Milky Way at the Lava Mountain peaks.                  Ansel Adams Wilderness

One of my earliest memories is of the stars. I don’t remember the details. I was 4. My two sisters and I were swaddled in blankets and huddled together on the hood of my dad’s old brown Chevy Citation. He was sitting in a camping chair smoking cigarettes, back when he still smoked, back when he still sported a solo ’stache. The only light I can recall is from the glowing embers at the end of the butt.

That, and the stars. More stars than I can remember ever seeing, though perhaps that’s because I was only 4, and everything seemed bigger. We had gone out to watch a meteor shower — maybe the Geminids, given how cold it was, though it just as easily could have been the Perseids on a chilly western Washington summer night. I’m not sure where we were, though I like to imagine we were parked on top of a grassy hill, or out in the middle of a field.

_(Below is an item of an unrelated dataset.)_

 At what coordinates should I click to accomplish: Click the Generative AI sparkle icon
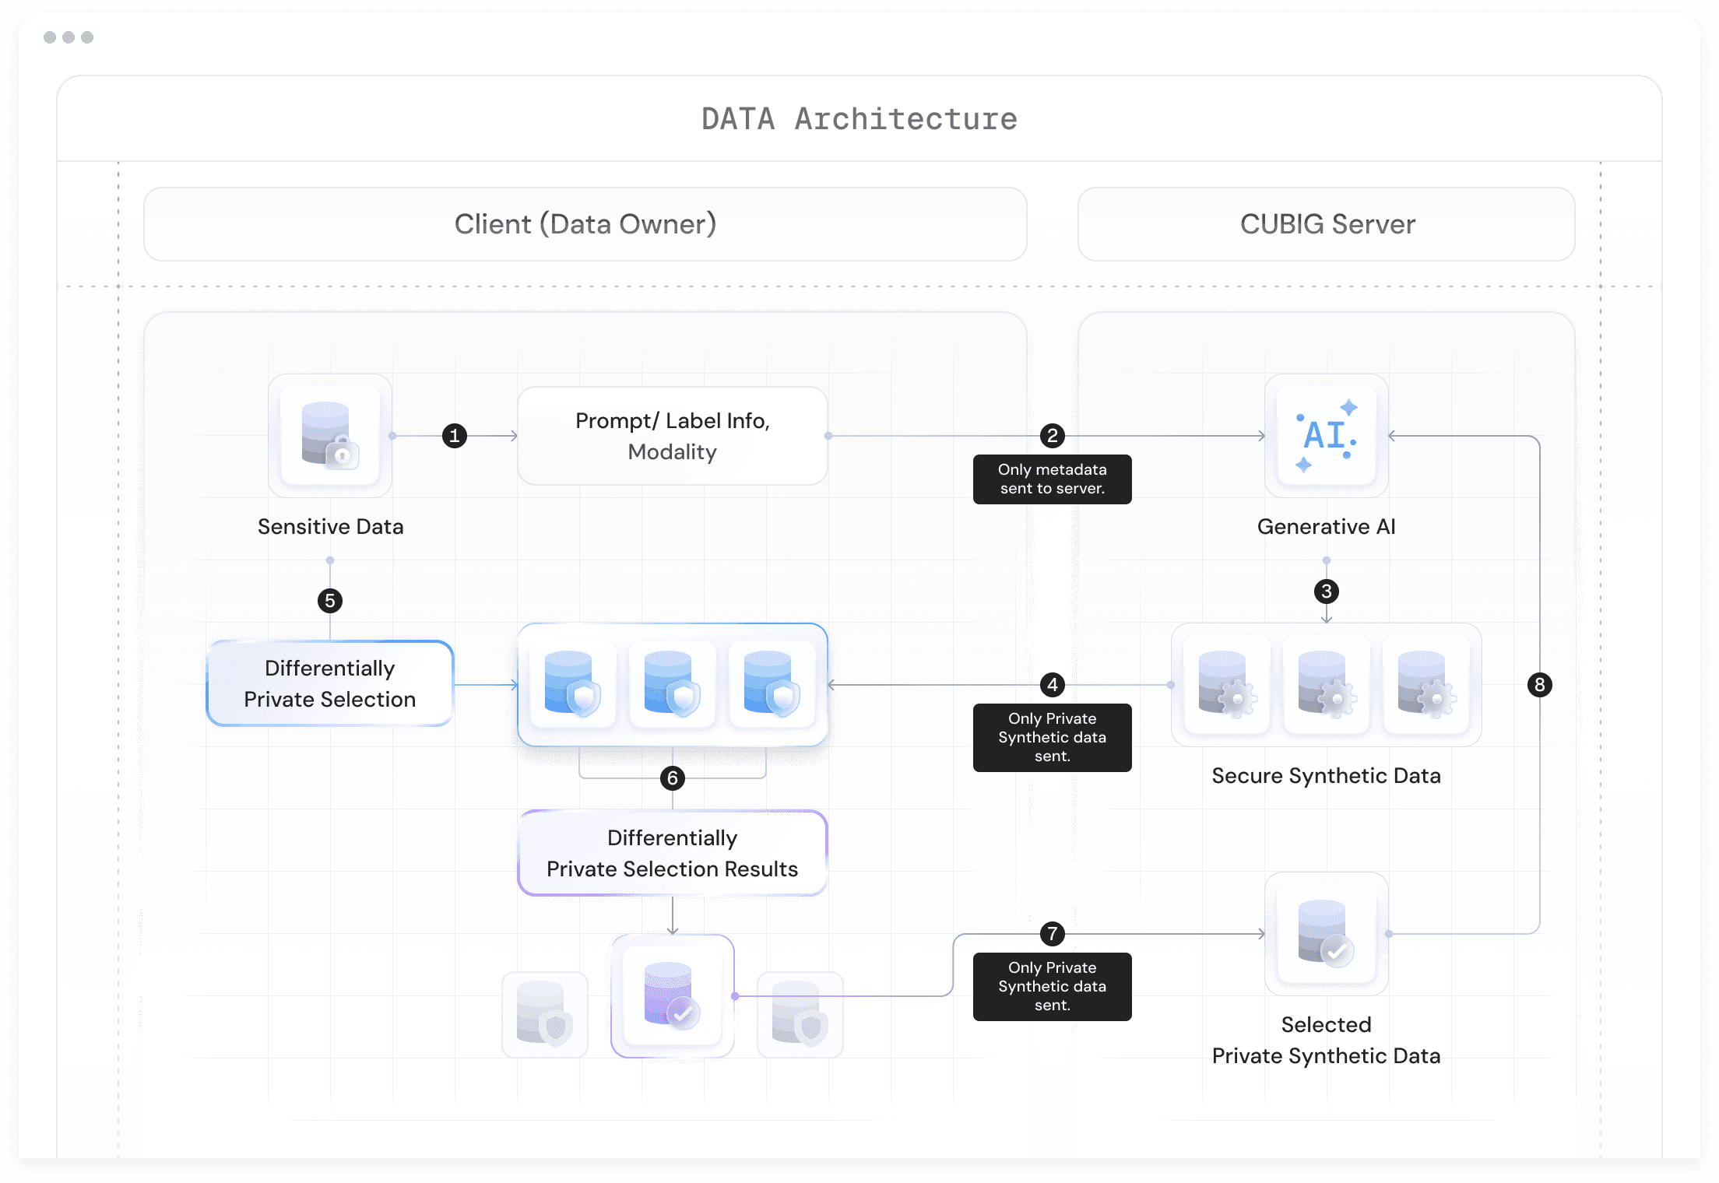[x=1326, y=436]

Truthfully, I’m not even sure if this is a memory, or a dream that my 4-year-old self thought was real. I certainly don’t remember ever seeing so many stars again. Western Washington — especially along the heavily populated I-5 strip, where I spent most of my life — lacks good conditions for stargazing. Too many lights, too many clouds, too many trees, too low an elevation. I did not see the Milky Way until I was 25, driving through the deserts of the American Southwest.

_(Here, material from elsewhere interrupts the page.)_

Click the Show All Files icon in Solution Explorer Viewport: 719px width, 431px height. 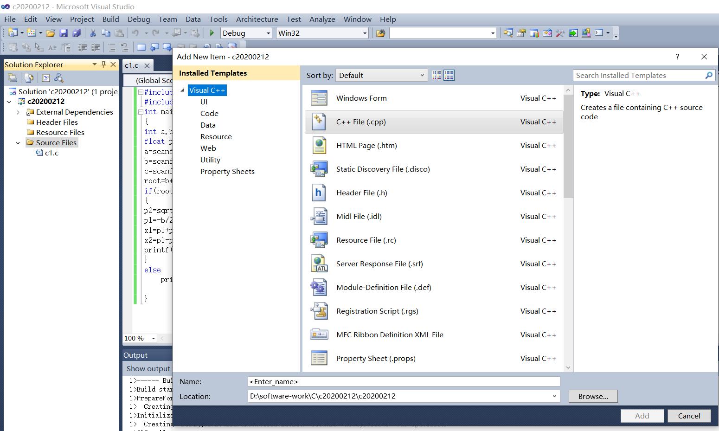(x=29, y=78)

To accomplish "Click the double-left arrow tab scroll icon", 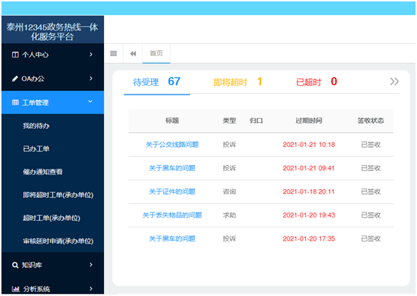I will coord(133,54).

I’m not alone. Eighty percent of Americans and a third of people around the world can no longer see the Milky Way, according to a global atlas of light pollution released in June by the National Oceanic and Atmospheric Administration and Italy’s Light Pollution Science and Technology Institute. If you look at the atlas, you can see that western Washington is a big blob of red and yellow, a concentrated source of light pollution. And as the region’s population continues to soar, and as people move to the suburbs and exurbs to escape the booming Seattle real estate market, that blob is likely to grow.

It’s hard to quantify the importance of dark skies and of stargazing. An astronomer at Kitt Peak Observatory near Tucson, Arizona, tried to explain it to me this past summer. He says there should be a public right to view the night sky, that the Milky Way has been a cultural, spiritual, even technological part of civilization for millennia. There’s something real and yet hard to describe to be gained from looking at a truly dark sky uninhibited by light pollution — perhaps an essential piece of humanity. Who knows what exactly? Not me. Not my dad. Not even the astronomer I spoke to, who had dedicated his life to the subject. And not even Kermit the Frog, who sang: “What’s so amazing / That keeps us stargazing / And what do we think we might see?” Yet we still keep looking up.